A DataSourceParser is intended to accept a stream of bytes represented as an io.Reader, and convert it into one or more Partitions (containing Rows). This stream of bytes is generally provided by a DataSource, which itself may be reading from a file, a queue, a database, or any other conceivable source of data.

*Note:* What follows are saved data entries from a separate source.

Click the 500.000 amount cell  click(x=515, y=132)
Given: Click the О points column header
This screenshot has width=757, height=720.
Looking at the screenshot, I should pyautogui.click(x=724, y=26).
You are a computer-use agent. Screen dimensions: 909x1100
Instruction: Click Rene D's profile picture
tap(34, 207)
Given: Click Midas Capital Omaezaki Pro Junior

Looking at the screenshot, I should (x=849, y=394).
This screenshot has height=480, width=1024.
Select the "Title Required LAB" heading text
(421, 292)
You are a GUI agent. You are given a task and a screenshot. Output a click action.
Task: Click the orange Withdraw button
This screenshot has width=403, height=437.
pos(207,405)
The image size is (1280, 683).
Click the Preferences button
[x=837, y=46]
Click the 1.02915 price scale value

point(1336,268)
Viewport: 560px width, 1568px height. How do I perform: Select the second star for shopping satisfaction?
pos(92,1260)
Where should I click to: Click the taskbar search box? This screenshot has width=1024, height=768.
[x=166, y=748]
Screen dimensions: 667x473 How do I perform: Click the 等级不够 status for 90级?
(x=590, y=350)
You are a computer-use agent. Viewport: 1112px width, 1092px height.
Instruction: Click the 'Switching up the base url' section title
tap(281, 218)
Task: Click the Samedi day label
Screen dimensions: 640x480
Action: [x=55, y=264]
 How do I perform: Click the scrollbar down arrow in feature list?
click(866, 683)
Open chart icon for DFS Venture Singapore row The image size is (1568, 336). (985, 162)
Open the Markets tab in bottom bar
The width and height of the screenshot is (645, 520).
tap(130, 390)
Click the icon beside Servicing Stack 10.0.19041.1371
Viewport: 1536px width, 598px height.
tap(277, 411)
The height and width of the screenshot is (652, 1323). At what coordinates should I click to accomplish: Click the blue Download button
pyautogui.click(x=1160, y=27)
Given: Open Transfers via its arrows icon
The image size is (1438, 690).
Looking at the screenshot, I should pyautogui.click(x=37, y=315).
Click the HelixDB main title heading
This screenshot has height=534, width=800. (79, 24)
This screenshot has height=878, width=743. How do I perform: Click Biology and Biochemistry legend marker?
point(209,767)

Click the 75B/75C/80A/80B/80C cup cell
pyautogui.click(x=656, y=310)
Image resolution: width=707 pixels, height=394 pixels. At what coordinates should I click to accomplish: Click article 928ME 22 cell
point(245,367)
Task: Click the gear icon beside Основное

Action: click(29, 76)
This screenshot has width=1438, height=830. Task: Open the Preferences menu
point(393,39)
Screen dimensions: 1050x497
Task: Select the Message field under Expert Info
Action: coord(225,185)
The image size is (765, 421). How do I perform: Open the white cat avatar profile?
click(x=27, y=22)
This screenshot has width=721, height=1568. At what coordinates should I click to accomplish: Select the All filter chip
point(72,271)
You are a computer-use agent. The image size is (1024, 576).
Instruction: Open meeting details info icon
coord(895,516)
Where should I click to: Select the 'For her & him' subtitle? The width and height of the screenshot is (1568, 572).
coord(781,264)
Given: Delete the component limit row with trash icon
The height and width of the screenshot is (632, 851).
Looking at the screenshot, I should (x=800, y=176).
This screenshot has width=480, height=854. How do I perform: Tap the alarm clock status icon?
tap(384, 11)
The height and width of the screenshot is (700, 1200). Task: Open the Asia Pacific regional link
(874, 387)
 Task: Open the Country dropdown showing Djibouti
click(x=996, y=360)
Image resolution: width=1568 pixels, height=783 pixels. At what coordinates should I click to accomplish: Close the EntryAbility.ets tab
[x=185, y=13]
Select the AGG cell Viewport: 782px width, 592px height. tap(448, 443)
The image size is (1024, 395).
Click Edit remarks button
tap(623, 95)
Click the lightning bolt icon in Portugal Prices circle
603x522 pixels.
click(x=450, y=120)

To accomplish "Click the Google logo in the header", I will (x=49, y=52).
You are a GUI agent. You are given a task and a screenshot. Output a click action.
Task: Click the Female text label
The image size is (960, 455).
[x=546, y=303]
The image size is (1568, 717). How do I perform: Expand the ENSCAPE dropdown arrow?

A custom DataSourceParser should adhere to the following interface:

type DataSourceParser interface {
	// returns the maximum size of Partitions
	// produced by this DataSourceParser, in rows
	PartitionSize() int
	// lazily converts bytes from a Reader into Partitions
	Parse(
		r                          io.Reader,
		source                     sif.DataSource,
		schema                     sif.Schema,
		widestInitialSchema sif.Schema,
		onIteratorEnd              func(),
	) (sif.PartitionIterator, error)
}

It is common to also provide a CreateParser factory function, along with a configuration struct:

type ParserConf struct {
	PartitionSize int
}

func CreateParser(conf *ParserConf) *Parser {
	if conf.PartitionSize == 0 {
		conf.PartitionSize = 128
	}
	return &Parser{conf: conf}
}

Implementing Parse()

The architecture of a DataSourceParser beyond what has already been outlined is largely up to the individual developer, though a few important details should be kept in mind:

  1. DataSourceParsers should leverage BuildablePartition to construct Partitions, the construction of which can be accomplished via datasource.CreateBuildablePartition.
  2. DataSourceParsers should be as lazy as is feasible for performance purposes - consume only as much of the io.Reader as is necessary, and rely on the PartitionIterator abstraction to lazily produce Partitions.

Explore the included DataSourceParsers (datasource.parser.dsv and datasource.parser.jsonl) for concrete implementation examples.